* **READING PASSAGE**:

+++

Marshall Henderson Is Who He Says He Is

Marshall Henderson is Marshall Mathers III. To their respective billion-dollar entertainment industries, both are as valuable as gold. Most music fans refer to Mathers by his hip-hop persona, Eminem. Most Ole Miss fans call Henderson “Crazy Boy.” To the opposition, he’s public enemy No. 1.

Eminem carved out a legendary career as a white rapper who ascended to the top of the hip-hop charts by captivating a generation with his skill, candor, wild-boy behavior and a barrage of hits. 

Henderson is like Eminem with a wicked J.

He’s already done a quick bid. He’s not drug-shy. His teammates and fans love him. He’s a corporate cash cow and opponents loathe him. The court is his stage. He doesn’t need a mic to be heard. He stands out like brand new cotton nets on a city-hardtop court, but stands firm upon it as an immovable object, tongue wagging, eyes bulging, chest puffed and arms flailing.

Greg Newell, son of legendary coaching icon Pete Newell, is a huge Henderson fan and told The Shadow League, “Marshall has that Larry Bird swag, with some Pistol Pete in his passing ability and style, and the passion playing like this might be his last game,” Newell said. “Let’s be real here…He is a white boy playing a black man’s game…so he sticks out because he plays the game like a brother and I love it! Just as I loved Jason Williams (White Chocolate)…but this kid has way more swag than JWill.”

Henderson’s a must-see for basketball fans of any ethnicity.   

It took him less than a year at Mississippi to prove he’s all about buckets, big wins and bravado, leading the SEC in scoring (20.1 ppg) and setting a school-record with 131 treys. His highly anticipated March Madness debut is on Friday as he leads his 12th-seeded Mississippi against 5th seed Wisconsin in the West Region. Expect him to incite the crowd, flex some skills and be real cocky with it. Things a rapper would do.

+++

* **ENTRIES SUPPLIED**:
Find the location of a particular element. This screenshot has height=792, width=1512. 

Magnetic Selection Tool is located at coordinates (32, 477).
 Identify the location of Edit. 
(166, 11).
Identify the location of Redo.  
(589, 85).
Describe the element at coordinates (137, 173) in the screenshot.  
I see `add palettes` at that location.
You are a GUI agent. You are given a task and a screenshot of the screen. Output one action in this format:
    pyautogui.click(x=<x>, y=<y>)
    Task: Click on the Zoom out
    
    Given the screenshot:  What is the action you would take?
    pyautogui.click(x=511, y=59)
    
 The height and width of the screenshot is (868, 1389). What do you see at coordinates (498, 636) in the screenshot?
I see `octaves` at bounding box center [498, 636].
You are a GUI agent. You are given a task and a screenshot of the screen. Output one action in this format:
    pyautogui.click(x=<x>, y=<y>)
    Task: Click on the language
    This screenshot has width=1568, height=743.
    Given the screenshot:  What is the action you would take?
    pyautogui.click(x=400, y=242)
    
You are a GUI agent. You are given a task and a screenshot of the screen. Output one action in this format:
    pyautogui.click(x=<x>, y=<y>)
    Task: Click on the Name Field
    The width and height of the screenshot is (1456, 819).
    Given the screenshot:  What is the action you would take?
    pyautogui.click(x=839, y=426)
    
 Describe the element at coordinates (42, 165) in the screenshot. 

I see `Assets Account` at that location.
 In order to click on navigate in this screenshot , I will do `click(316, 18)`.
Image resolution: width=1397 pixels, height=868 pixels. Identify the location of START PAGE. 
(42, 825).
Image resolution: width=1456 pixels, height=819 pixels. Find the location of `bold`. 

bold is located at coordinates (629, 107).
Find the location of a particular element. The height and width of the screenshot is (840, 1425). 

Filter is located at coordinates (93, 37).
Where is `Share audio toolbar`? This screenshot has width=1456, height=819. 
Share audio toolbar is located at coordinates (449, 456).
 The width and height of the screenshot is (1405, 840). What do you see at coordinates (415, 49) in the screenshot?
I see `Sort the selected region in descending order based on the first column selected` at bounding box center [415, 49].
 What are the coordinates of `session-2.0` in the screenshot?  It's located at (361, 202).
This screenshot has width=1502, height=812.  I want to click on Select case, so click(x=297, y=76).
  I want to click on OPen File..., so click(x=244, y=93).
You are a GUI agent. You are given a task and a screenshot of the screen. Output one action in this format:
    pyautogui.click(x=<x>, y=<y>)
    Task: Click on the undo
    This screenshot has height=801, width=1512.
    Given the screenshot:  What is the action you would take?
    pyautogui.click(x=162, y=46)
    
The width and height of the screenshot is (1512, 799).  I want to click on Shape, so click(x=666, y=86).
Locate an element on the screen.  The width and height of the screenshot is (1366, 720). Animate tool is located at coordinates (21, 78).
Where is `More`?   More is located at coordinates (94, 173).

+++

* **REQUIRED TASK**:
Write the next part of the article on Marshall Henderson, starting after its last sentence. The records come from a different source.

* **RESULT OF THE TASK**:
Eminem decks fans and talks greasy. When Henderson’s not chucking ice at home-team, he’s taunting Florida fans or exchanging expletive-laden smack with Auburn fans and flapping his jersey in exultation.

Henderson wilds out so much that sometimes his antics overshadow his artistry, which leads to skepticism.

“I can’t go there on him being the next White Chocolate,” said Florida International assistant coach Kimani Young. “He is a good college player, elite shooter who’s hard to defend when he gets it going. He’s an emotional guy who will do anything to win. But I don’t think he’s an NBA player, black or white.”

Hype or not, Henderson gets it in like a 24-hour chop shop. The former NJCAA National Player of the Year jetted onto the scene and led Mississippi to its first SEC title since 1981 and first NCAA Tournament berth since ’02. He is a twitter-trending locomotive, whose celebrity is rising with every fist pump and clutch bucket.

His tweets are loud, uncensored and provocative like Eminem’s classic joints. Henderson represents the new-age young gunner. A product of a brash, talented, middle-finger-flippers, with a New God flow.

There are few players in college that have crazy skill, the coach’s green light to shoot at impulse, that can be antagonistic and demonstrative—almost punkish—and still get embraced as a face of March Madness by the NCAA.

“My dad always told me, you gotta be different,” Henderson said in an ESPN NCAA Tournament feature. “You gotta play with more”

So he does, for better or worse.

Henderson’s circuitous college basketball journey has taken him from Utah, to Texas Tech to a drug program, to jail to JuCo to Ole Miss, to brazen, basketball darling. Even with the microscope on his checkered past and NBA execs taking his temperature, Henderson prefers to keep it amped up.

“I just do things how I do them. I’m sorry,” Henderson said. “Whether you like it or not, I’m not going to change.”

Henderson is off the hook with it. When the junior guard was asked what he was trying to get out of his March Madness debut, he responded, “make a name for myself so I can get this money.”

Sounds like a rapper to me.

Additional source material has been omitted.